— Exercise aim —
While reading through the material below, copy each line that holds the word "agent".

— Data provided —
= Beginning of Section =
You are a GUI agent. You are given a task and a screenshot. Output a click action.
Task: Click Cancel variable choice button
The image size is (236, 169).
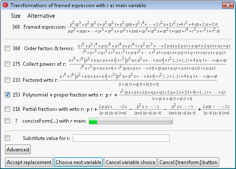130,162
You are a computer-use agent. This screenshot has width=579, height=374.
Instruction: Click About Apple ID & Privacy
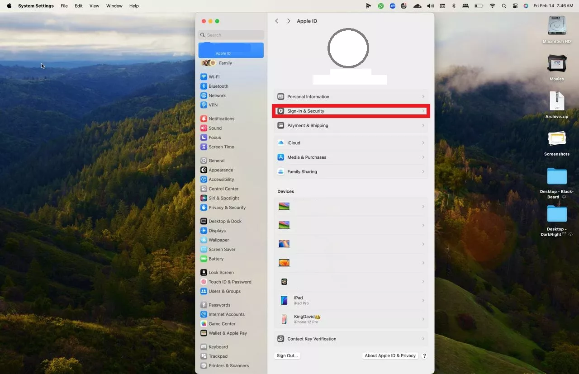(390, 356)
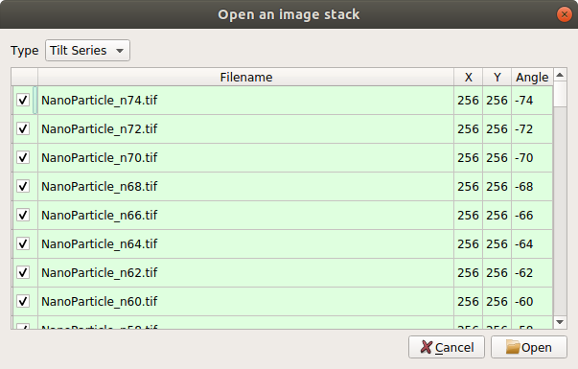The width and height of the screenshot is (578, 369).
Task: Uncheck NanoParticle_n74.tif checkbox
Action: click(x=23, y=100)
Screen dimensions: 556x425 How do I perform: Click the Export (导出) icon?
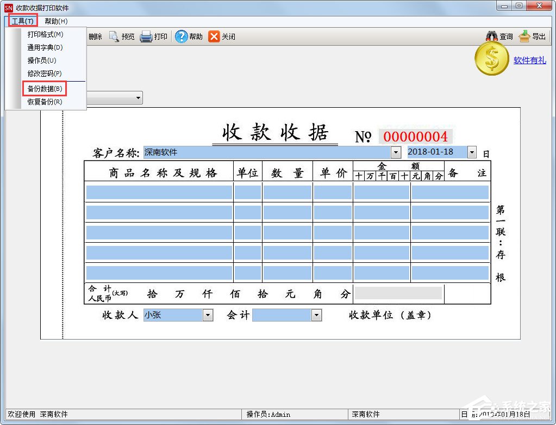pos(524,36)
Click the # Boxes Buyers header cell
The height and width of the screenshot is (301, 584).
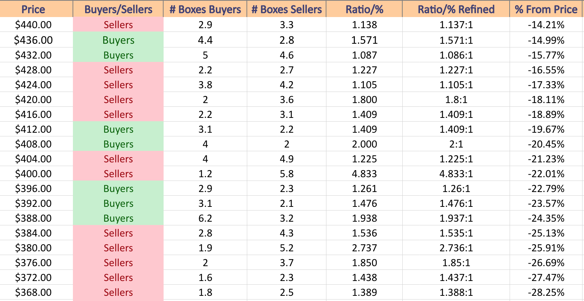[205, 9]
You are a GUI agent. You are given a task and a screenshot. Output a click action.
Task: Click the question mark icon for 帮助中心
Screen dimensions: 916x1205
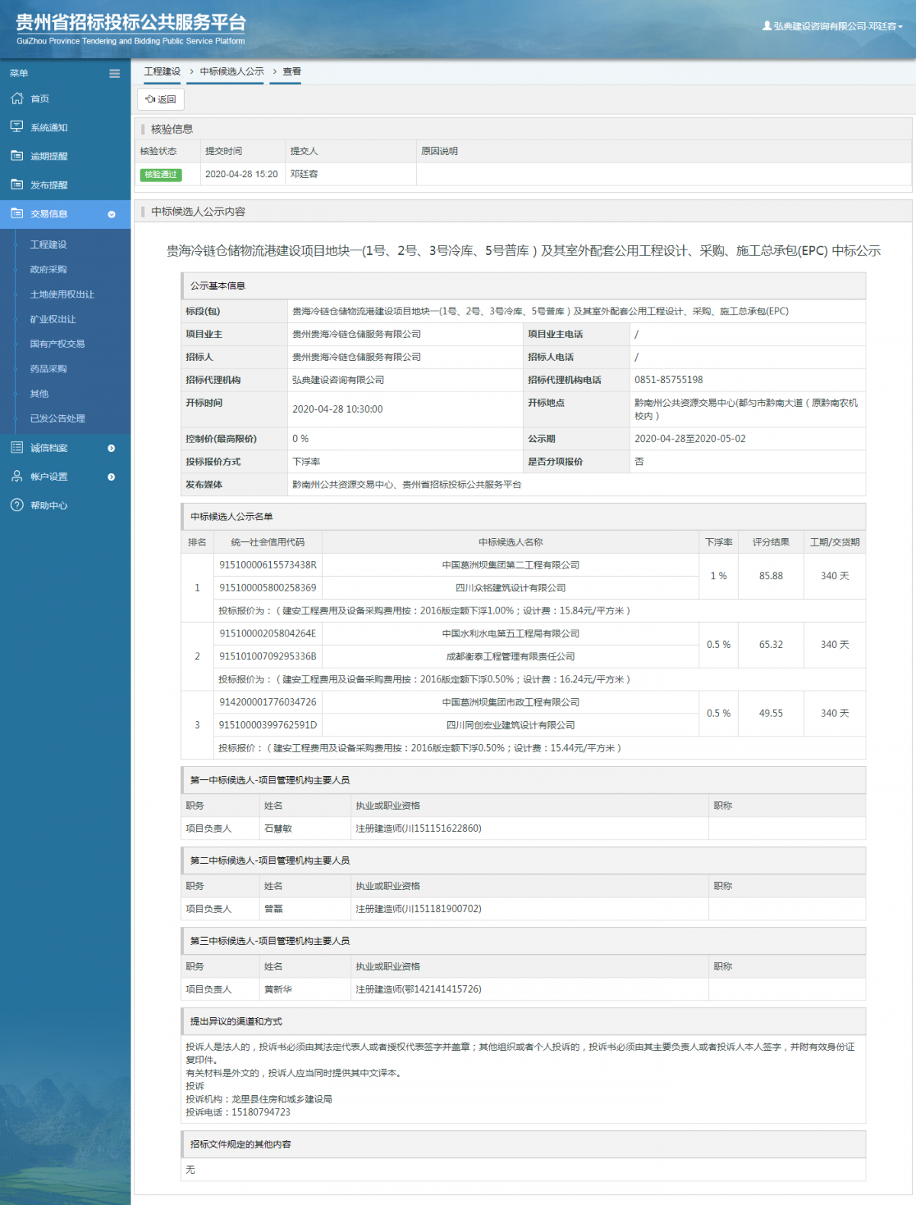click(x=17, y=505)
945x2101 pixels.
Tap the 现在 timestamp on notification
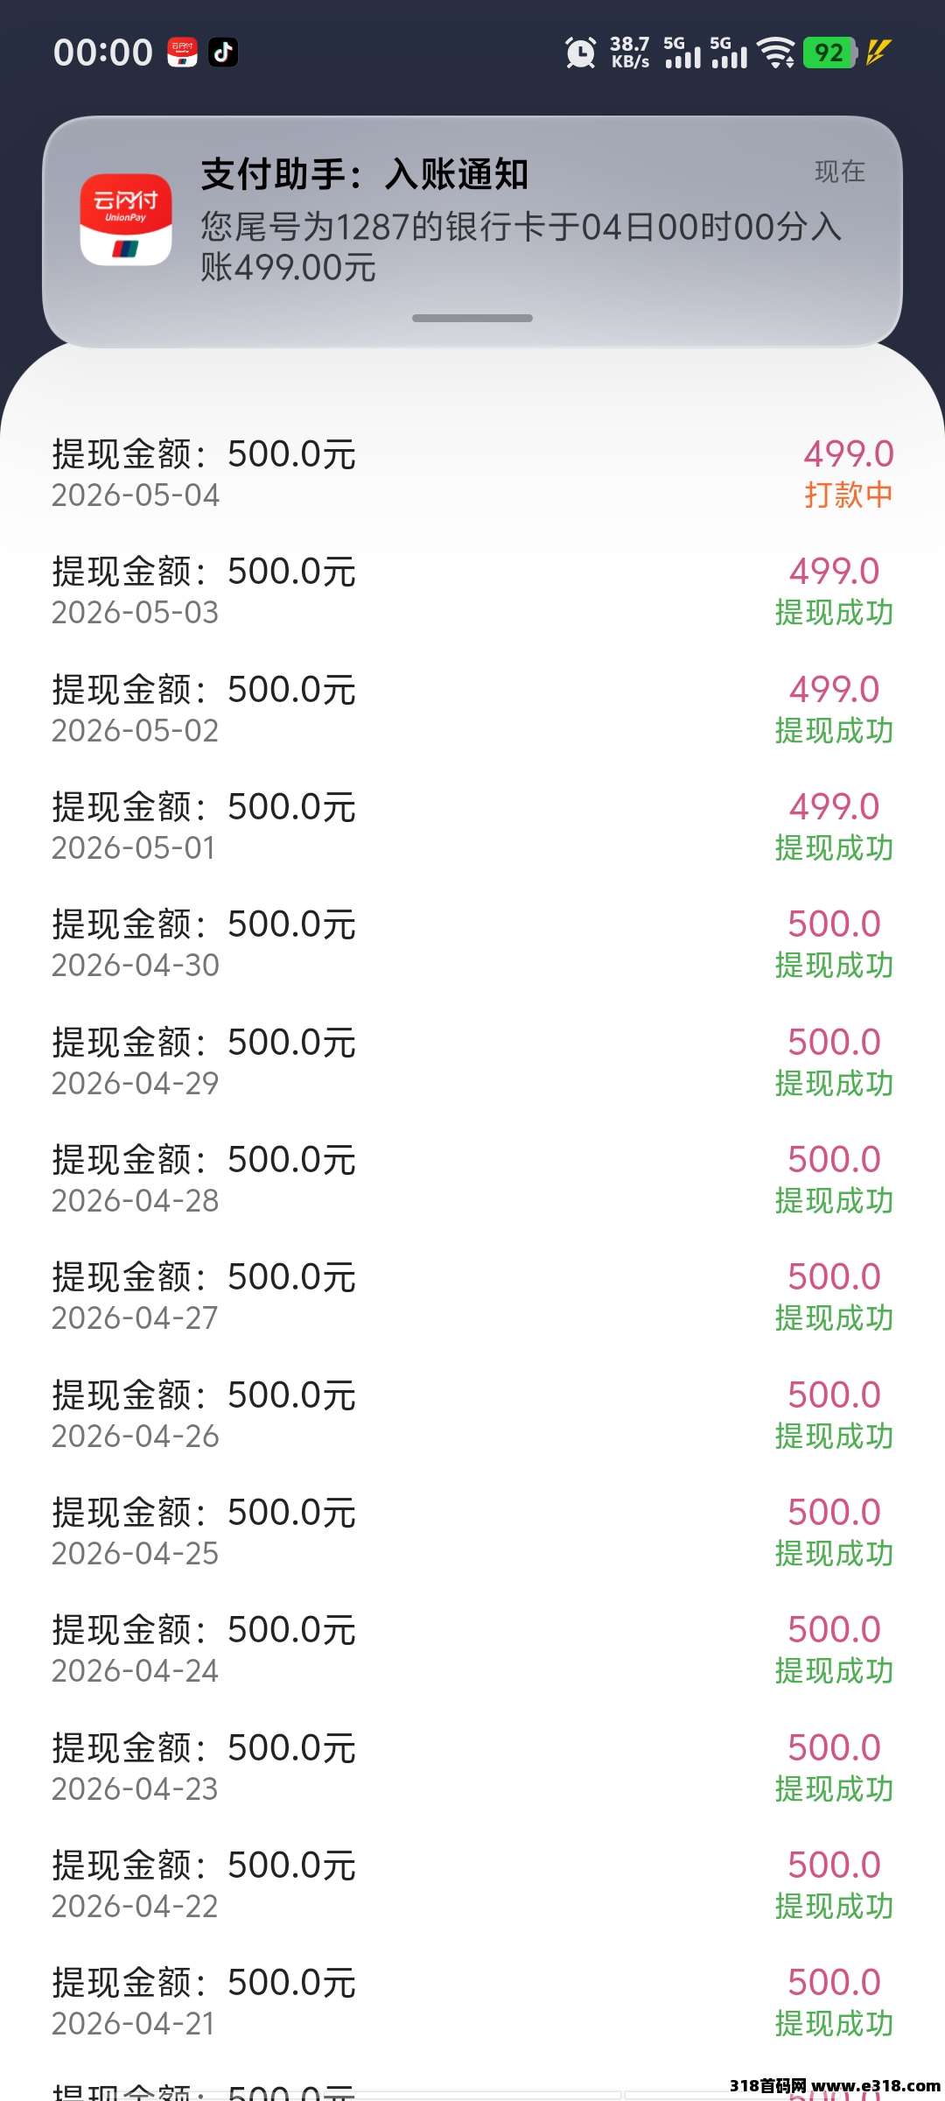(x=840, y=172)
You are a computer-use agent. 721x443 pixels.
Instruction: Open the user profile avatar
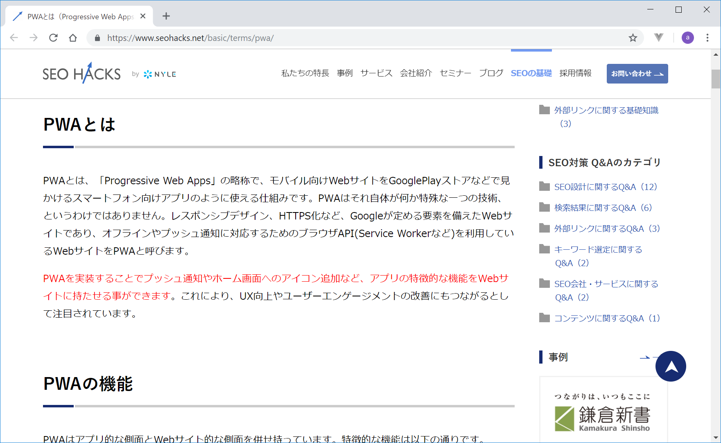click(687, 38)
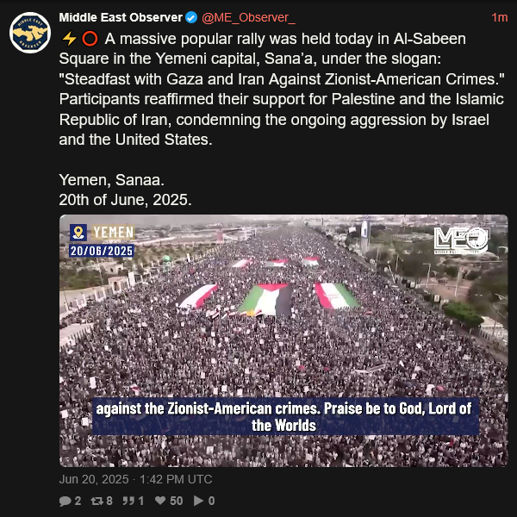The height and width of the screenshot is (517, 517).
Task: Click the retweet arrows icon
Action: click(97, 501)
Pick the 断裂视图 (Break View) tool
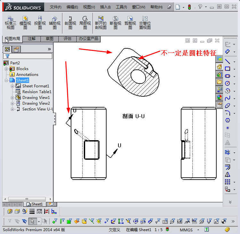The height and width of the screenshot is (234, 240). pos(116,23)
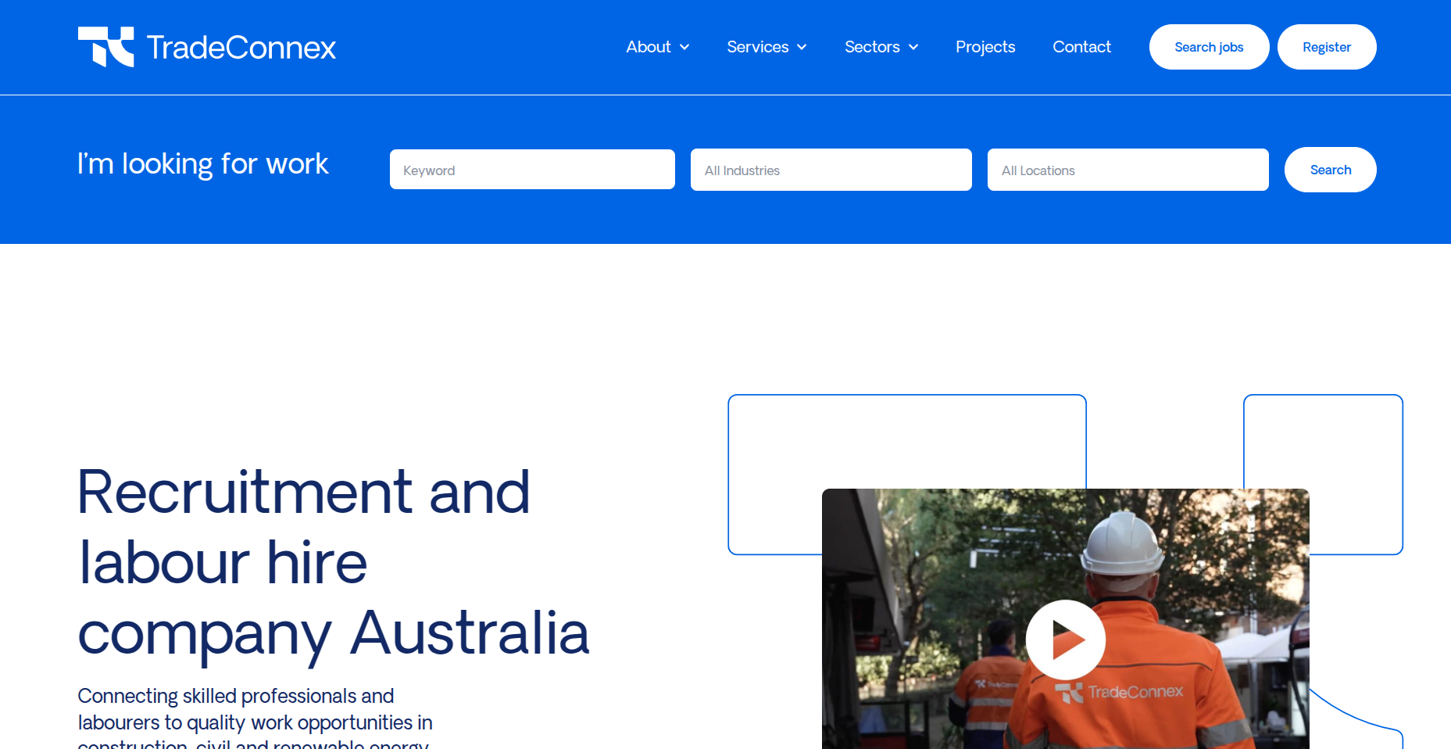Submit the job search with Search
1451x749 pixels.
tap(1330, 170)
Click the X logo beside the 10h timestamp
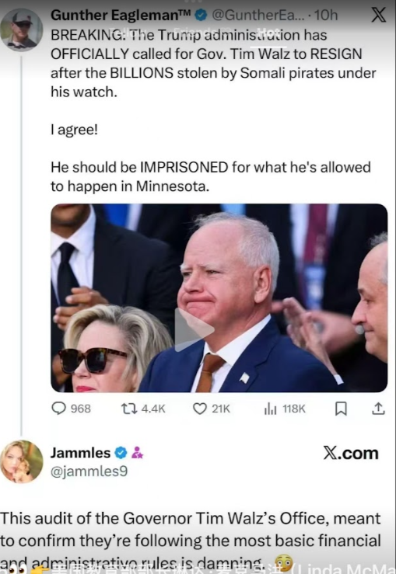Image resolution: width=396 pixels, height=574 pixels. click(378, 15)
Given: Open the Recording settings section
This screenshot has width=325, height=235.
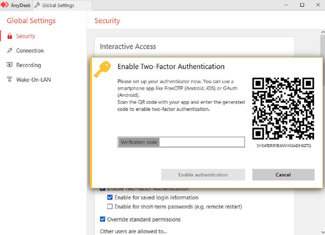Looking at the screenshot, I should 28,65.
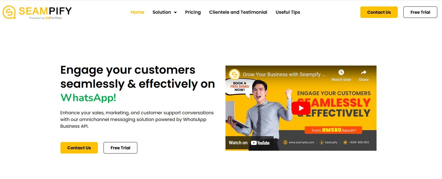Click the header Contact Us button
This screenshot has height=179, width=442.
coord(379,12)

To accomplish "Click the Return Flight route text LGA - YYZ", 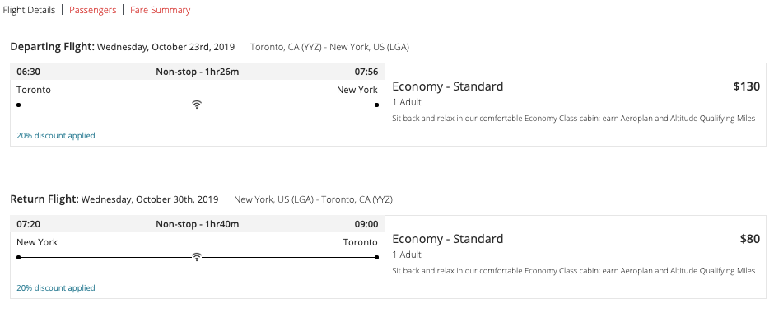I will tap(313, 200).
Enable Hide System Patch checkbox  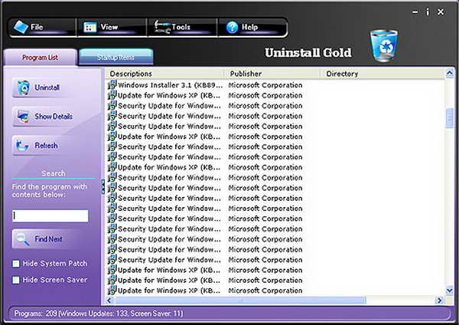[16, 264]
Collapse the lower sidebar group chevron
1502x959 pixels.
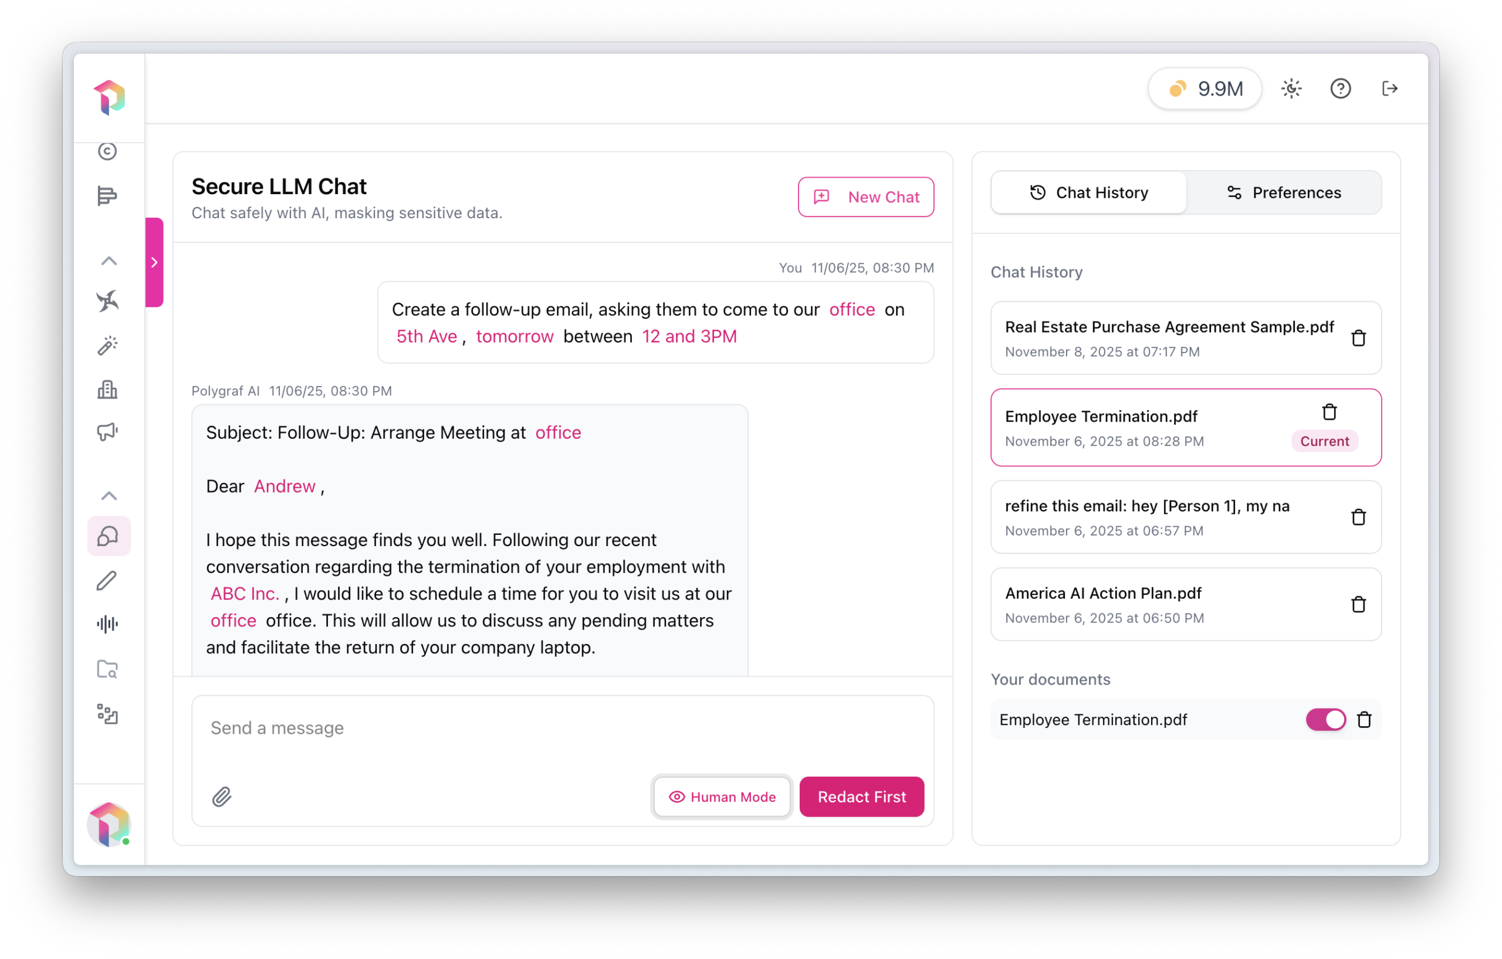click(109, 496)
= End of Section =
— Finished exercise —
You are a GUI agent. You are given a task and a screenshot. Output a click action.
You are a computer-use agent. This screenshot has width=579, height=374.
You are a GUI agent. You are given a task and a screenshot. Output a click action.
You are a computer-use agent. 721x443 pixels.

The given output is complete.